144 – Zie punt 19 van de conclusie in de zaak Canadane Cheese Trading en Kouri, reeds aangehaald.


145 – Zie voor dit internationale aspect bijvoorbeeld de op 25 juni 2001 te Luxemburg ondertekende Europees-mediterrane overeenkomst waarbij een associatie tot stand wordt gebracht tussen de Europese Gemeenschappen en hun lidstaten, enerzijds, en de Arabische Republiek Egypte, anderzijds (PB 2004, L 304, blz. 39), met name artikel 37, bijlage VI en de gemeenschappelijke verklaring over beide; de op 8 december 1997 te Brussel gesloten overeenkomst inzake economisch partnerschap, politieke coördinatie en samenwerking tussen de Europese Gemeenschap en haar lidstaten, enerzijds, en de Verenigde Mexicaanse Staten, anderzijds (PB 2000, L 276, blz. 45), met name artikel 12; of de op 8 maart 1993 te Brussel ondertekende interim-overeenkomst betreffende de handel en aanverwante zaken tussen de Europese Economische Gemeenschap en de Europese Gemeenschap voor Kolen en Staal, enerzijds, en de Republiek Bulgarije, anderzijds (PB 1993, L 323, blz. 2).


146 –      Homerus: Odyssee, deel IX, regels 244-247. [Nederlandse vertaling ontleend aan Frans van Oldenburg Ermke, Homeros, Ten Hagen NV, Den Haag, blz. 556.]


147 –      Ibidem, deel IX, „de wilde, aan geen wet gehoorzame Cyclopen” (regel 107); „Wetten kennen ze er niet noch het raadsbesluit van de oudsten” (regels 112 en 113); „eenieder ringeloort vrouw en kinderen naar eigen willekeur zonder zich van de anderen iets aan te trekken” (regels 114 en 115); de Cycloop is „een man, bovenmenselijk sterk, wreed onredelijk, en door geen wetten in toom gehouden” (regels 214 en 215). [Vertaling Frans van Oldenburg Ermke, o.c., blz. 552/553 en 555/556.]
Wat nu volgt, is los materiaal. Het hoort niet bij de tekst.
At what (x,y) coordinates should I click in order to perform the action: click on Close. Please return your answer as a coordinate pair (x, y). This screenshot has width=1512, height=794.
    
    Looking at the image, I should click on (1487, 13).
148 –      Ibidem, deel XX, regel 69. [Vertaling Frans van Oldenburg Ermke, o.c., blz. 716.]


149 –      Homerus: Ilias, deel XI, regel 539; de dichter vertelt ons hoe de schoongelokte Hecamede haar koperen rasp nam en geitenkaas in wijn raspte en daarvan voor Patroclos en Nestor een mengsel maakte.


150 – Zie O’ Connor, B., en Kirieeva, I., „What’s in a name?: The Feta cheese saga”, International trade law and regulation, deel 9, 2003, blz. 117 e.v.


151 – Dit standpunt volgt artikel 6 van de genoemde overeenkomst van Lissabon, in plaats van artikel 24, lid 6, van de overeenkomst inzake de handelsaspecten van de intellectuele eigendom, dat zich in de eerste plaats richt op de situatie van de benaming in de verbruiksgebieden.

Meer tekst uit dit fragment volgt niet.